PTBUN - Polish Neuroscience Society

id_860. CAMK2B AND SMAP1 AS NOVEL BRAIN PROTEIN BIOMARKERS LINKED TO LONG-TERM ABSTINENCE FOLLOWING EXTENDED COCAINE SELF-ADMINISTRATION

Joanna Jastrzębska¹, Saiyara Aniqa¹, Kinga Szafran-Pilch², Anna Drabik³, Renata Pieniążek¹, Joanna Wierońska⁴, Piotr Brański⁴, Grzegorz Burnat⁴, Małgorzata Frankowska¹, Przemek Mielczarek^2,3, Małgorzata Filip¹

¹ Maj Institute of Pharmacology, Polish Academy of Sciences, Department of Drug Addiction Pharmacology, Kraków, Poland
² Maj Institute of Pharmacology, Polish Academy of Sciences, Laboratory of Proteomics and Mass Spectrometry, Kraków, Poland
³ AGH University of Krakow, Faculty of Materials Science and Ceramics, Krakow, Poland
⁴ Maj Institute of Pharmacology, Polish Academy of Sciences, Department of Neurobiology,, Kraków, Poland

INTRODUCTION: Cocaine addiction is a chronic brain disorder and remains a major public health problem, with craving and relapse as core clinical features.

AIM(S): This study aimed to identify brain proteins regulated after prolonged abstinence following extended cocaine self-administration in rats using advanced proteomic approaches.

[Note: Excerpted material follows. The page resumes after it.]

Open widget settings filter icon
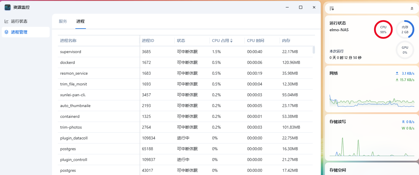 [x=332, y=9]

METHOD(S): Male and female Wistar Han rats were surgically implanted with jugular vein catheters and trained to self-administer cocaine under fixed-ratio schedules (FR1–FR5) with light and sound cues. Animals underwent short (1 h) followed by extended (6 h) access sessions. Yoked cocaine and saline controls were used to dissociate motivational from pharmacological effects. After 30 days of withdrawal in the home cage, the dorsal striatum and prefrontal cortex were collected and analyzed using SP3-based sample preparation and DIA mass spectrometry. Differentially regulated proteins were used to design structure-specific aptamers. A separate group of rats was injected intravenously with Cy5-labeled aptamers, and whole-body fluorescence was quantified by in vivo imaging using the IVIS Lumina III system (Revvity) at 1, 2, and 24 h to assess biodistribution and clearance

RESULTS: Proteomic profiling revealed robust, region-specific protein regulation in relapse-related circuits after prolonged abstinence in both sexes. Sex-dependent targets were identified, with CAMK2B predominant in males and SMAP1 in females. In vivo imaging showed rapid systemic distribution of both aptamers within 1 h, with distinct regional accumulation patterns (CAMK2B, enhanced cranial signal; SMAP1, stronger abdominal signal), followed by partial tissue retention at 2 h and marked signal reduction by 24 h, consistent with progressive clearance

CONCLUSIONS: The study identifies novel, partially sex-specific protein biomarkers associated with prolonged abstinence after cocaine self-administration and demonstrates the feasibility of aptamer-based in vivo target engagement and biodistribution profiling.

FINANCIAL SUPPORT: This research was funded by the Medical Research Agency (ABM) grant number 2024/ABM/03/KPO/KPOD.07.07-IW.07-0104/24.